Application Number: 18/042,954

Abstract

Various embodiments include a computer-implemented method for storing a dataset with two or more nodes of a comput¬er network. The method may include: splitting the dataset into two or more shards; storing a first shard with two nodes redundantly; checking an integrity of the first shard in at least one of the two nodes; and if the check shows a lack of integrity, storing the first shard redundantly again.

Description

Description

CROSS-REFERENCE TO RELATED APPLICATIONS

This application is a U.S. National Stage Application of International Application No. PCT/EP2021/073560 filed Aug. 26, 2021, which designates the United States of America, and claims priority to EP Application No. 20193405.6 filed Aug. 28, 2020, the contents of which are hereby incorporated by reference in their entirety.

TECHNICAL FIELD

The present disclosure relates to computer networks. Various embodiments of the teachings herein include methods and/or systems for storing a dataset with two or more nodes of a computer network.

BACKGROUND

In various technical applications, particularly within the area of the so-called internet-of-things (IoT), datasets are stored in distributed databases across whole computer networks, that comprise a multitude of network nodes. In such distributed databases, the ownership of data of the database may be decentralized and the dataset maybe replicated across nodes of the network. However, not all data can be replicated over all nodes of the network, since the scalability of such an architecture would be severely limited.

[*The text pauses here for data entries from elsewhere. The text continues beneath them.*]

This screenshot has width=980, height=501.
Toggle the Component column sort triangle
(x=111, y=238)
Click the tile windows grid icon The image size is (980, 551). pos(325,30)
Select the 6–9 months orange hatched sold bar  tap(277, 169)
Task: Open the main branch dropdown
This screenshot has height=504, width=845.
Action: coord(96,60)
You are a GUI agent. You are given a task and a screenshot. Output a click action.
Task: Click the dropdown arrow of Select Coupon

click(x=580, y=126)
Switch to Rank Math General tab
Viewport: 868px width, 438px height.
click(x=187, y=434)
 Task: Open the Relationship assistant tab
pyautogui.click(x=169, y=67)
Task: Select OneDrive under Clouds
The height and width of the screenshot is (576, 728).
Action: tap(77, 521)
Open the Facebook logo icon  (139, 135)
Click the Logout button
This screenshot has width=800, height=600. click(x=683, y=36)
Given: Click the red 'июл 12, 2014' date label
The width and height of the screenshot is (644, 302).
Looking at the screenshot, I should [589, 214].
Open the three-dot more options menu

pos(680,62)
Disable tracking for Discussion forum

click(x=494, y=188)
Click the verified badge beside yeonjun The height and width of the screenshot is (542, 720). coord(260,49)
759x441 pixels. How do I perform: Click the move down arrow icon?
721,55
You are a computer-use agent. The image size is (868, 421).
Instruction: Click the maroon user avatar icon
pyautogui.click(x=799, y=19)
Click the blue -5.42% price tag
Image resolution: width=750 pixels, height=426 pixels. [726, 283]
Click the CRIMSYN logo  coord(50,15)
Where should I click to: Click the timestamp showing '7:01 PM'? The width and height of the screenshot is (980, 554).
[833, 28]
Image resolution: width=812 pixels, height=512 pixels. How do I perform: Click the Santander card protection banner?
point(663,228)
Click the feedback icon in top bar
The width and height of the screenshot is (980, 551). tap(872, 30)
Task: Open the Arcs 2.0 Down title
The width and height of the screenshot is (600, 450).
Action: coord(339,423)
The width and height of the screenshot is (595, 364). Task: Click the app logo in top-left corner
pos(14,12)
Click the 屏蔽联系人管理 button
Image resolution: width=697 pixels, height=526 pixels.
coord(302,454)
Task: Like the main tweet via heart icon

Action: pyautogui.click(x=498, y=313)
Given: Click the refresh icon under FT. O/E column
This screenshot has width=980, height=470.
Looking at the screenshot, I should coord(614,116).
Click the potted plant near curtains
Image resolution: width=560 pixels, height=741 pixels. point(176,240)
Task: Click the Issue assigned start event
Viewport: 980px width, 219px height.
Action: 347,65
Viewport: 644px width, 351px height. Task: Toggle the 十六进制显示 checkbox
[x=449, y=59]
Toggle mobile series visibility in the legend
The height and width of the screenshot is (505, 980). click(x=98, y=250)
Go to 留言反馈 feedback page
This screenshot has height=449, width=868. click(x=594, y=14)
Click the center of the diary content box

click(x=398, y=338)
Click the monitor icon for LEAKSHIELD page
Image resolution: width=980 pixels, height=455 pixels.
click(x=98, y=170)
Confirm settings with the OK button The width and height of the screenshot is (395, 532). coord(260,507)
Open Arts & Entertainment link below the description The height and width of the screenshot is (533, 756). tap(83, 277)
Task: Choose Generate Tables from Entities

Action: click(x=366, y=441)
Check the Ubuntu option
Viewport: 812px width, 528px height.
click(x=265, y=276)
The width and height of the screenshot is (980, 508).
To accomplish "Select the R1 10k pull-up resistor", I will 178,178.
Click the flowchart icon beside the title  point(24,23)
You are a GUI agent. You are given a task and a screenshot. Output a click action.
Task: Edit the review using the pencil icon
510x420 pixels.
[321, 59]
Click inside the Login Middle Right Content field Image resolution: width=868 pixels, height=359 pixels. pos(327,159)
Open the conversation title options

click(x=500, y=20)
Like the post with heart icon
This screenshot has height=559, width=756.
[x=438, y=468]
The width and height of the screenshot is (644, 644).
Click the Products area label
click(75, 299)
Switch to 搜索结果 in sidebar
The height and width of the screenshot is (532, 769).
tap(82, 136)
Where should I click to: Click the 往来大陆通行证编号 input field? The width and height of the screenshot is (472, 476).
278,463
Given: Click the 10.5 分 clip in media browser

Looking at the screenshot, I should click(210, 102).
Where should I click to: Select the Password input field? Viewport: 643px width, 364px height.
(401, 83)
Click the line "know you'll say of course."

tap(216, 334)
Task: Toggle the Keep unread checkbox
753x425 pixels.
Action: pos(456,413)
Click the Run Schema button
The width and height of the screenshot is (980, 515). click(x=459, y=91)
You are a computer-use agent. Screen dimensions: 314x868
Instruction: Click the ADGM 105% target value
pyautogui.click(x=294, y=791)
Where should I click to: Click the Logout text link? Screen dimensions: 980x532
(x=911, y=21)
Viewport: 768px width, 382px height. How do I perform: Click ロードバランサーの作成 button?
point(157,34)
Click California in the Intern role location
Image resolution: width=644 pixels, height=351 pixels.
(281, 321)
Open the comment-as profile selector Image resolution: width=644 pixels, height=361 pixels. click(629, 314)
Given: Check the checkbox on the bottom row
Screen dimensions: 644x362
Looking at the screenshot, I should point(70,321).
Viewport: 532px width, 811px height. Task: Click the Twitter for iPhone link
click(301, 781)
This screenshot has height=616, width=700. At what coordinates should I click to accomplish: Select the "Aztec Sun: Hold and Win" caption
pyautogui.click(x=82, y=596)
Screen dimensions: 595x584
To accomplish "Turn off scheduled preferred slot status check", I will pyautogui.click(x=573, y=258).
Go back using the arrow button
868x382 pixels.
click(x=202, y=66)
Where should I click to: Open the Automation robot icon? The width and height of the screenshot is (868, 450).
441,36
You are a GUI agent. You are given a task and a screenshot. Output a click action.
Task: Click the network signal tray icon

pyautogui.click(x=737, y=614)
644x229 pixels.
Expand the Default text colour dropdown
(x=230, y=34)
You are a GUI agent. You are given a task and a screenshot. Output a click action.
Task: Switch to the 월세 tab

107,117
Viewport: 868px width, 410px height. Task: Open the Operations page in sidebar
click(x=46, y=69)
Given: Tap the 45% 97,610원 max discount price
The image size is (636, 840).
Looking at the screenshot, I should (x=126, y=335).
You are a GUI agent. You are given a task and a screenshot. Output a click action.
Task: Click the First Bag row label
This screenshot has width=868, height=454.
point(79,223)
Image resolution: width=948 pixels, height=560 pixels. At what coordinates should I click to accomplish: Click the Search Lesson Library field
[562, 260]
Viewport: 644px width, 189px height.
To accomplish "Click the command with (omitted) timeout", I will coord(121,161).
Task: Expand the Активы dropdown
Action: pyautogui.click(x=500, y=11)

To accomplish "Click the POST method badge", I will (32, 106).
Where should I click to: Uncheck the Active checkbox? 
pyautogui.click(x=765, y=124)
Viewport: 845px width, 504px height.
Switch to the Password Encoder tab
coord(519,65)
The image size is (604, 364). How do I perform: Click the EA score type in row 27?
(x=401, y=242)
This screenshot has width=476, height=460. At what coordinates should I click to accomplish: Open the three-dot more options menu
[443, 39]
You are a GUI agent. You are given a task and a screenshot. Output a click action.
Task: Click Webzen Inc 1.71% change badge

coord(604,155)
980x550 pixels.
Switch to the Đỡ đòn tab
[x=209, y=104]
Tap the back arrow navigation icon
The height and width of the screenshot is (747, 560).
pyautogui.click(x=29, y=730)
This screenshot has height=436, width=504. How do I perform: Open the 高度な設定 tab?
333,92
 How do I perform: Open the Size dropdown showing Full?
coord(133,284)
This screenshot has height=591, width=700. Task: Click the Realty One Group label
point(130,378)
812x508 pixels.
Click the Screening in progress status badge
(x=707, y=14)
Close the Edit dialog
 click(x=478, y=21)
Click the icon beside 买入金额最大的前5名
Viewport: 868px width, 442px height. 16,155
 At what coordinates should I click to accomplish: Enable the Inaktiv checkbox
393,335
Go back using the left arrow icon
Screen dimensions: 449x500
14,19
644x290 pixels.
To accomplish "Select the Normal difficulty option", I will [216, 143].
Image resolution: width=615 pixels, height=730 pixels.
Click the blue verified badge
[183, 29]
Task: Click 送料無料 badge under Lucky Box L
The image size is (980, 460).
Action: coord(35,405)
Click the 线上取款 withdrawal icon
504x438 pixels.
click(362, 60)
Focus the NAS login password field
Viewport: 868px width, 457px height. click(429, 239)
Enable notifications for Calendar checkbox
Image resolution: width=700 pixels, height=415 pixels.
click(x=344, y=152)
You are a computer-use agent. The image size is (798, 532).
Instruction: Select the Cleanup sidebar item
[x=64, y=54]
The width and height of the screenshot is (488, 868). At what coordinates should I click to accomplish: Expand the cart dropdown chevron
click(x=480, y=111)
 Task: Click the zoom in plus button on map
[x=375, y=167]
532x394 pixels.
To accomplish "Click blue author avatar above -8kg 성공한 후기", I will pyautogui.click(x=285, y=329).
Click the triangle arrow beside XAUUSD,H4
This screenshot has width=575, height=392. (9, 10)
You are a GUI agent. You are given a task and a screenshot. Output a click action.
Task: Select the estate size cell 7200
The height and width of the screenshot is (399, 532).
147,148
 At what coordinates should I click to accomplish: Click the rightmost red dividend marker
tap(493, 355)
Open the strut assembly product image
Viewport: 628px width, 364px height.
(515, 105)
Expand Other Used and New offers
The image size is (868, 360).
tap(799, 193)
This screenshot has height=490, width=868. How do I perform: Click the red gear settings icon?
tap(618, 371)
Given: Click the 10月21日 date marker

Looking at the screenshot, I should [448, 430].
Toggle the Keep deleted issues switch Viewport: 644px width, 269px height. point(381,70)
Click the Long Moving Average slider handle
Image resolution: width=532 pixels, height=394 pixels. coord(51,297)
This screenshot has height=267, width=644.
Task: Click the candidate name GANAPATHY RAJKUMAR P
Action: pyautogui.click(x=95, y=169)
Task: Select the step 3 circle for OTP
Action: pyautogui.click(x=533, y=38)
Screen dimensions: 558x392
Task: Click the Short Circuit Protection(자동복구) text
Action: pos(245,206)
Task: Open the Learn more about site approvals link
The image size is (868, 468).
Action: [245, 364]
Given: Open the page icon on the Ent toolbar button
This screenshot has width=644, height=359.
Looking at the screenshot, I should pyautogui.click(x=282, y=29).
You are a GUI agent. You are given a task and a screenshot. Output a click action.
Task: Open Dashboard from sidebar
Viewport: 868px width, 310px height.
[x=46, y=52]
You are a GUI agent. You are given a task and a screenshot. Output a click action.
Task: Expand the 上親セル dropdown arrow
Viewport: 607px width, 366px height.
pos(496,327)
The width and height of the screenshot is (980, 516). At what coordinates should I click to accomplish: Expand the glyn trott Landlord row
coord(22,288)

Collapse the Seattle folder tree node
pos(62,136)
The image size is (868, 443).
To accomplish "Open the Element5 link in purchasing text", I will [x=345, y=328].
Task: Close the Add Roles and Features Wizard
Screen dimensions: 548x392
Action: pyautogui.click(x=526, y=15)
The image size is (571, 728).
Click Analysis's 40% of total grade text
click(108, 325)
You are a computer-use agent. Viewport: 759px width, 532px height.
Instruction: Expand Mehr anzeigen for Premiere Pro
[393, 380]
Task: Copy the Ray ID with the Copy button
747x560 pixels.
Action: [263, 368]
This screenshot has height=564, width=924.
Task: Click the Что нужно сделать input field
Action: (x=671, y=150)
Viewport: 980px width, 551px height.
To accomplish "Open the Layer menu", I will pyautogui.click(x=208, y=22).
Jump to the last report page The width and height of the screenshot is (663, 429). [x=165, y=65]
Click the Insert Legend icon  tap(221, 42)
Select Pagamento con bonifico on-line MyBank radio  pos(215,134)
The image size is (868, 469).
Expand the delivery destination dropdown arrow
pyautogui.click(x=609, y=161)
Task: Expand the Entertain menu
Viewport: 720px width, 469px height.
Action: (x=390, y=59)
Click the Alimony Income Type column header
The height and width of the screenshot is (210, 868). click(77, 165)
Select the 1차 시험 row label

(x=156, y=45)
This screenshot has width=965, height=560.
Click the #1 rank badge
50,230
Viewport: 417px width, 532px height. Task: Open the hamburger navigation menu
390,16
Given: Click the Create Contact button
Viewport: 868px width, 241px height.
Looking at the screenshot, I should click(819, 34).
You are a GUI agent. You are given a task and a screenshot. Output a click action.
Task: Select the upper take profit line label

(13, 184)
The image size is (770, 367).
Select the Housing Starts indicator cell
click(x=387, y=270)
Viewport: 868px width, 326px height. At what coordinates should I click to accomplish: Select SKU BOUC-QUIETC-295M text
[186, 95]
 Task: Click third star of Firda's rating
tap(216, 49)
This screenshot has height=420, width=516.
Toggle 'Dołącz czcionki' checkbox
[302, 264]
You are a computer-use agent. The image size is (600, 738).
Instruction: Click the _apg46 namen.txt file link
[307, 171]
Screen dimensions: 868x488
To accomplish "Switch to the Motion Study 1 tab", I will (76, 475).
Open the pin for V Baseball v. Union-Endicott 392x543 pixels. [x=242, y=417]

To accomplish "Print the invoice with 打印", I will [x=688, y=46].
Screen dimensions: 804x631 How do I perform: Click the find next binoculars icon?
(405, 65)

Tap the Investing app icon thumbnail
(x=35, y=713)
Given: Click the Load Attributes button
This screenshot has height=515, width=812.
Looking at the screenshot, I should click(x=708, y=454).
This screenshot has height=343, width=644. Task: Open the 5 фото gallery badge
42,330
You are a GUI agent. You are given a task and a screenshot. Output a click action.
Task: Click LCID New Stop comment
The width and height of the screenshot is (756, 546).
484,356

It is typical to split datasets into shards and distribute the shards across different nodes based on a defined algorithm logically and depending on potential failure scenarios. Particularly, nodes in different physical locations or on different operating hardware or nodes owned by different independent legal entities are commonly chosen. With such diverse choices for the nodes, the exposure to single conditions of failure is reduced and the reliability of the storage of the dataset is increased.

The last aspect holds especially true for typical blockchain scenarios where trustless scenarios rely on jointly operated distributed databases. Particularly in such scenarios, consistency and tamperproof operation must be secured through cryptographic measures.

Nevertheless, it is still challenging to ensure data availability of datasets in distributed databases subject to decentralized ownership. In a centralized or distributed system governed by a single entity, this problem can be addressed by existing solutions. In distributed database deployed in a federated environment, in contrast, datasets of the database may be split into shards and distributed across nodes that are not centrally operated. Since certain nodes may become suddenly unavailable and not all the nodes store all shards of the datasets, the availability of data of the database cannot be guaranteed. In case data availability and consistency had to be guaranteed, e.g. for certification proofs, datasets must be recoverable for long time periods.

SUMMARY

Thus, the present disclosure includes various methods for storing a dataset with nodes of a computer network. Some embodiments of the teachings herein improve availability of datasets that are distributed across a computer network consisting of several and not necessarily jointly operated nodes. For example, some embodiments include a computer-implemented method for storing a dataset (DS) with two or more nodes (SRN, DDN1, DDN2, DDN3, DDN4, DDN5, DDN6) of a comput¬er network (CN), in which the dataset (DS) is split into two or more shards (S1, S2), characterized in that at least one shard (S1) is stored with at least two nodes (DDN1, DDN2) redundantly, wherein an integrity of the shard (S1) of one node (DDN2) is subject to a check and wherein, if the check shows a lack of integrity, the shard (S1) is redundantly stored again.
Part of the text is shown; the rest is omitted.